Please set down exactly the lines of the listing below from the line containing "Given: Open the Find what dropdown" through the line containing "Task: Select the 68.02 credit account cell", both lines included, leaving out all other lines.
/---
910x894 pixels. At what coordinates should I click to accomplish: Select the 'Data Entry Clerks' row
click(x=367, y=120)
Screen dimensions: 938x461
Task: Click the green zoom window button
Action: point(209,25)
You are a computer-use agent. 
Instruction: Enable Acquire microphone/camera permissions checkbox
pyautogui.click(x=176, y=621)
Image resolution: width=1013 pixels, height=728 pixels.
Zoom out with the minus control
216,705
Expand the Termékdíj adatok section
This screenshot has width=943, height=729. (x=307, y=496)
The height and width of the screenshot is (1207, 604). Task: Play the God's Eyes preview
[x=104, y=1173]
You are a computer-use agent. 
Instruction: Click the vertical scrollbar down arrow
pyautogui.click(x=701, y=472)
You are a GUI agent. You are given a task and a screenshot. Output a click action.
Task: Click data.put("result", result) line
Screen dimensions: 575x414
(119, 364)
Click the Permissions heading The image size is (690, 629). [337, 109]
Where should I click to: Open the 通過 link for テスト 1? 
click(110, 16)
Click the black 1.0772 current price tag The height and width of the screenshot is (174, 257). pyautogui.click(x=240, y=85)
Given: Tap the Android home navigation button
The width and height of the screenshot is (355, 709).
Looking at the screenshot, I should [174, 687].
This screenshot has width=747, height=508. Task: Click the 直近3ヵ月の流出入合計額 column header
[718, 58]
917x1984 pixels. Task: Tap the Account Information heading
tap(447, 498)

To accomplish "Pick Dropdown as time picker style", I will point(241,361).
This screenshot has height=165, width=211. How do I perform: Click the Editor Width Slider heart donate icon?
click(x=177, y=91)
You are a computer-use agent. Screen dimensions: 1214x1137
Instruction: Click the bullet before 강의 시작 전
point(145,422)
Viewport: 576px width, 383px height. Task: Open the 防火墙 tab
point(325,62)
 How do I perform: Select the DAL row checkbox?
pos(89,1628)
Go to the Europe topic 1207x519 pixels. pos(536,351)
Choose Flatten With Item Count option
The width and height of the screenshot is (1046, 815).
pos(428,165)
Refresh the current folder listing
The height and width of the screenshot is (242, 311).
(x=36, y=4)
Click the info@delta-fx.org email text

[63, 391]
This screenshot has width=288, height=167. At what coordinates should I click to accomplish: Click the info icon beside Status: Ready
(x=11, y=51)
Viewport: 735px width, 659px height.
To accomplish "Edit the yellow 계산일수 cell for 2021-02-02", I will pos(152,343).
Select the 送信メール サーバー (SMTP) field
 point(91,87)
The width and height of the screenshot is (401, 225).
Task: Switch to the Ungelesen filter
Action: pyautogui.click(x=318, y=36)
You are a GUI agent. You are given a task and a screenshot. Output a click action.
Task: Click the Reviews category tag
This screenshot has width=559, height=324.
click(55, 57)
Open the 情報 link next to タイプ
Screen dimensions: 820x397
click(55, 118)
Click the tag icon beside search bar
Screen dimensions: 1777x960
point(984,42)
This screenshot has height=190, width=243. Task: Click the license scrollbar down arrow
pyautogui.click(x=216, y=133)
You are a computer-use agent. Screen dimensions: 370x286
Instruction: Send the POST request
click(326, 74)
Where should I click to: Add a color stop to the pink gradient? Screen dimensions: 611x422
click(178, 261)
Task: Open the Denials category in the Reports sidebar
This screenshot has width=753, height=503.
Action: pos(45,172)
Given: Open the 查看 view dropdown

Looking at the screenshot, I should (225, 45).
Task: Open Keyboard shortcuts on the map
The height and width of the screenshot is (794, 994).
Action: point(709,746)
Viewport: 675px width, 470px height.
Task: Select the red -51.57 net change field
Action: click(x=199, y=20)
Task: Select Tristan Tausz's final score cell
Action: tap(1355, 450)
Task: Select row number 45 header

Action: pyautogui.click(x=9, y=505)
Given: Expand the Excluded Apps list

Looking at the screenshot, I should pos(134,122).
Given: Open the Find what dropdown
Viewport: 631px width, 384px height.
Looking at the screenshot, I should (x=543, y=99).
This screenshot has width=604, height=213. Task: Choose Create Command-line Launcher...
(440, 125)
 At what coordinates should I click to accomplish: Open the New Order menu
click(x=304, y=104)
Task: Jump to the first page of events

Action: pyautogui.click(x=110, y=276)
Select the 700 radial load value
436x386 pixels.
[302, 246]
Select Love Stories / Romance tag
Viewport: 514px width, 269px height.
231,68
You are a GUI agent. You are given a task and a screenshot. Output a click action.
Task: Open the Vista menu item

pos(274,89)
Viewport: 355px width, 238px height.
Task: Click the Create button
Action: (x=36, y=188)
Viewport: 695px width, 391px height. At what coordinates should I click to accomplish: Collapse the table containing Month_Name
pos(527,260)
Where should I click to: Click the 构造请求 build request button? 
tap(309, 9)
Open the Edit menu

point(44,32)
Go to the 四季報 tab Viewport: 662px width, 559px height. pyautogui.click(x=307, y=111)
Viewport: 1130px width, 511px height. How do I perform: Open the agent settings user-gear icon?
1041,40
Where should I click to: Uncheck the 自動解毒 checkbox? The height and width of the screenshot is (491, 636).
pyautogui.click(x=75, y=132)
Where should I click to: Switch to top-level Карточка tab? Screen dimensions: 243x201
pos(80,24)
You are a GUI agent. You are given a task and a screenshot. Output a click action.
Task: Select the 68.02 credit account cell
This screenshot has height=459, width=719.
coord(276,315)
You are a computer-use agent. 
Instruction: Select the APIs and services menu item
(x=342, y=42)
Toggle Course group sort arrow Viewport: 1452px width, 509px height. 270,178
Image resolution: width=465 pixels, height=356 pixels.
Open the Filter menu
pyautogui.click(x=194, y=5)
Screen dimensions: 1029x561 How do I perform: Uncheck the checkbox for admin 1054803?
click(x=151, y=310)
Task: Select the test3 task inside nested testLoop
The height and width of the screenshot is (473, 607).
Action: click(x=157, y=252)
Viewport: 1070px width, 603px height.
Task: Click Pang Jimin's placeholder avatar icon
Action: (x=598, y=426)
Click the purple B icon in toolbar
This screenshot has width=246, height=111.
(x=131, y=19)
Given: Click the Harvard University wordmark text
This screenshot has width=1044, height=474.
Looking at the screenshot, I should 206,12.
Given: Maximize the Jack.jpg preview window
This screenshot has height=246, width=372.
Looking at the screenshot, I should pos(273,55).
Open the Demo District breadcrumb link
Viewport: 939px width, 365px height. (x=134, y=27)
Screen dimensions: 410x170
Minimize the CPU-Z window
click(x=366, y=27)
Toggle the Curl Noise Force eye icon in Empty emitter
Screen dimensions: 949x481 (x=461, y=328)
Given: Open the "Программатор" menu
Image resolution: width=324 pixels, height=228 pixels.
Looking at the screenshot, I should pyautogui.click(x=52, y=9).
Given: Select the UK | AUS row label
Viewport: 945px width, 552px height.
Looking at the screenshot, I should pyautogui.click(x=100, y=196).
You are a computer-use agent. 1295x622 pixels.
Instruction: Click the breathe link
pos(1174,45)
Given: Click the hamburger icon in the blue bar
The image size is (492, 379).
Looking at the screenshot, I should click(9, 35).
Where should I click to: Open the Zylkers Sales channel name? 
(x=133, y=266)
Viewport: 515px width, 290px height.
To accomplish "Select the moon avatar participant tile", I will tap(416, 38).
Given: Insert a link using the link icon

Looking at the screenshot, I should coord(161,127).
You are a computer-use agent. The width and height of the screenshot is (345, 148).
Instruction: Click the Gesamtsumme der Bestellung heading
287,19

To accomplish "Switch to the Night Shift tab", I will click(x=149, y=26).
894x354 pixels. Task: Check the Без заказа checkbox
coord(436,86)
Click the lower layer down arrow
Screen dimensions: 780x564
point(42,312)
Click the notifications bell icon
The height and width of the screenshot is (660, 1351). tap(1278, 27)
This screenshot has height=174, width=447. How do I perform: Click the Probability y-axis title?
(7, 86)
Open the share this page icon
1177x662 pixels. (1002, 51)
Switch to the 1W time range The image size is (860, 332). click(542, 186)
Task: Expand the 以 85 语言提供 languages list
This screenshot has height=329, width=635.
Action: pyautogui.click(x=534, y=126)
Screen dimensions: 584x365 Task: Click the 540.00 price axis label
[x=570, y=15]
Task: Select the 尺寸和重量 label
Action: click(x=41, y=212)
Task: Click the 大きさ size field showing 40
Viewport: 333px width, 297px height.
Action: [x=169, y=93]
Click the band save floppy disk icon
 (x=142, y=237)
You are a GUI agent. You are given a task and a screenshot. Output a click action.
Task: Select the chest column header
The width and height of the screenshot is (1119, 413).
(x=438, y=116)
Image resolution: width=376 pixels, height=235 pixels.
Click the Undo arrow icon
\---
Task output
Given: Open the Find what dropdown
Viewport: 631px width, 384px height.
Looking at the screenshot, I should (x=543, y=99).
This screenshot has width=604, height=213. Task: Choose Create Command-line Launcher...
(440, 125)
 At what coordinates should I click to accomplish: Open the New Order menu
click(x=304, y=104)
Task: Jump to the first page of events

Action: pyautogui.click(x=110, y=276)
Select the 700 radial load value
436x386 pixels.
[302, 246]
Select Love Stories / Romance tag
Viewport: 514px width, 269px height.
231,68
You are a GUI agent. You are given a task and a screenshot. Output a click action.
Task: Open the Vista menu item

pos(274,89)
Viewport: 355px width, 238px height.
Task: Click the Create button
Action: (x=36, y=188)
Viewport: 695px width, 391px height. At what coordinates should I click to accomplish: Collapse the table containing Month_Name
pos(527,260)
Where should I click to: Click the 构造请求 build request button? 
tap(309, 9)
Open the Edit menu

point(44,32)
Go to the 四季報 tab Viewport: 662px width, 559px height. pyautogui.click(x=307, y=111)
Viewport: 1130px width, 511px height. How do I perform: Open the agent settings user-gear icon?
1041,40
Where should I click to: Uncheck the 自動解毒 checkbox? The height and width of the screenshot is (491, 636).
pyautogui.click(x=75, y=132)
Where should I click to: Switch to top-level Карточка tab? Screen dimensions: 243x201
pos(80,24)
You are a GUI agent. You are given a task and a screenshot. Output a click action.
Task: Select the 68.02 credit account cell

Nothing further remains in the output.